La démocratie israélienne contre l’islamo-fascisme
C’est en partie du fait de cette rupture entre les « penseurs » et la
réalité du conflit israélo-palestinien que, selon la chercheuse Elisabeth
Marteu, le Hamas fait toujours figure de tabou en France.
« Comment voulez-vous discuter avec le Hamas ? s’emporte Elisabeth
Lévy. C’est une organisation terroriste qui veut et qui
prône la destruction de l’Etat d’Israël. » « Et vous voudriez discuter
avec eux ? » , ajoute-t-elle, enfouissant sous le tapis du « double
discours » les déclarations de dirigeants du Hamas, comme Khaled
Mechaal, prêts à reconnaître et/ou à conclure une trêve avec
Israël... dans les frontières de 1967.
« Sur cette question du débat sur le dialogue avec le Hamas, il y
a aussi le positionnement très particulier de l’Etat français qui
joue, puisque la France est officiellement opposée à un dialogue
avec le Hamas, juge Elisabeth Marteu.

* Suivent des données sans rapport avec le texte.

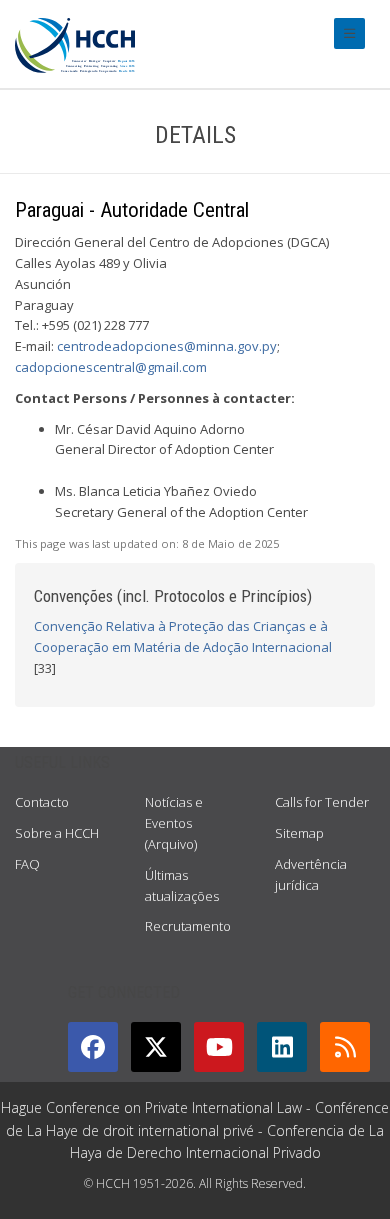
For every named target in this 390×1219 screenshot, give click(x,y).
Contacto (42, 802)
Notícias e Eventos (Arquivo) (174, 823)
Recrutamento (188, 926)
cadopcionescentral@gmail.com (111, 367)
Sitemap (299, 833)
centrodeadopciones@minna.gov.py (167, 346)
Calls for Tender (322, 802)
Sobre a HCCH (57, 833)
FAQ (27, 864)
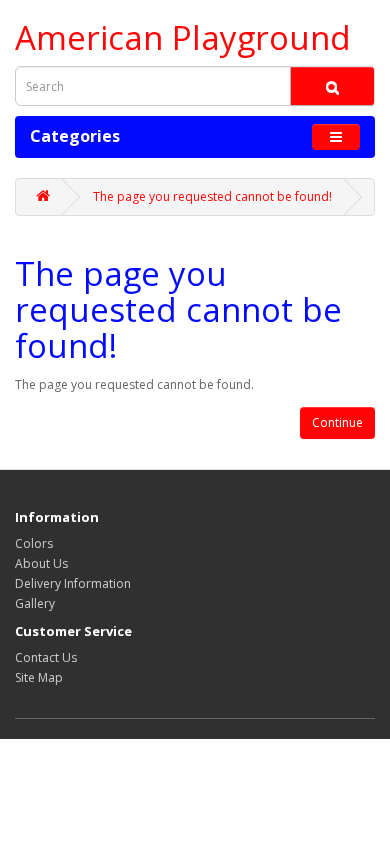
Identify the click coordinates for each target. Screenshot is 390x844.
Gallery (35, 603)
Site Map (39, 677)
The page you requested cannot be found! (212, 196)
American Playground (183, 37)
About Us (41, 563)
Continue (337, 422)
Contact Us (46, 657)
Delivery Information (73, 583)
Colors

Et du coup, toute personne
qui s’exprime dans le débat public va soutenir la même idée, pour
rester dans le politiquement correct. »
Un autre élément d’analyse se trouve dans la chute de la tribune de
Bernard-Henri Lévy dans Libération . « Confusion d’une époque
, écrit-il, où l’on combat les démocraties comme s’il s’agissait de
dictatures ou d’Etats fascistes. C’est d’Israël qu’il est question
dans ce tourbillon de haine et de folie, mais c’est aussi, que
l’on y prenne garde, quelques-uns des acquis les plus précieux, à
gauche notamment, du mouvement des idées depuis trente ans qui
se voient mis en péril. »
En clair, en critiquant Israël, « que l’on y prenne garde » , c’est
bien le lit de « l’islamo-fascisme » que l’on prépare, nous avertit
Bernard-Henri Lévy.
« On touche ici une nouvelle dimension de ce conflit, la question
de l’islam, estime Alain Gresh. Dans les années 1980, pour
la grande masse de l’opinion française, c’était un conflit occupant/
occupé. L’échec des accords d’Oslo et surtout le 11 septembre
2001 et ses suites ont installé l’idée qu’il s’agissait d’un
conflit religieux, de civilisation, dans lequel il y aurait une vraie
menace islamique, qui rejoint toute la rhétorique de la menace
islamique en France, présente chez les intellectuels français, y
compris des intellectuels de gauche. Ce contexte crée une ambiguïté,
qui pèse sur la capacité actuelle à parler du Hamas. C’est
une organisation qui n’a rien de sympathique, mais qui a gagné
des élections que nous, Occidentaux, avons imposées aux Palestiniens.
Ce tabou des discussions avec le Hamas est un non-sens :
le problème n’est pas de dialoguer avec le Hamas sans condition,
mais de discuter avec eux comme on l’a fait avec l’OLP. Au lieu
de cela, nous sommes à la traîne du gouvernement israélien sur
toutes les questions, un gouvernement israélien qui comprend bel
et bien des composantes fascistes, bien plus réelles et opérantes
que celles imaginées par Bernard-Henri Lévy. »
Une audience en perte de vitesse
En Israël, certains pacifistes voient l’année 2010 comme un tournant
dans le conflit : les manifestations à Tel-Aviv et Jérusalem
à l’occasion de la flottille sont parmi les plus importantes vues
en Israël depuis 10 ans et l’échec de la rencontre de Camp David.
Dans le même temps, en France, le raid meurtrier de Tsahal a suscité
une large réprobation, qui a rendu moins audible le discours
pro-israélien.
« Il faut noter, souligne Alain Gresh, que Bernard-Henri Lévy
subit un discrédit depuis quelque temps, le flop de ses deux derniers
livres en témoigne, malgré l’immense campagne médiatique
qu’il est en capacité de susciter. Une minorité monopolise le débat,
certes, mais il ne suffit plus que les médias reproduisent leurs
propos pour qu’ils deviennent paroles d’évangile... »
« Depuis l’opération israélienne "Plomb durci ", je pense que leur
audience a tendance à décroître, juge la chercheuse Elisabeth
Marteu. Finkielkraut ou BHL se sont aussi exprimés sur d’autres
sujets et ont perdu une partie de leur crédibilité, notamment sur
toutes les questions d’identité nationale. Et puis, il y a la situation
politique qui pèse, le fait qu’Israël puisse continuer à aller
de plus en plus loin, en toute impunité malgré les pressions internationales".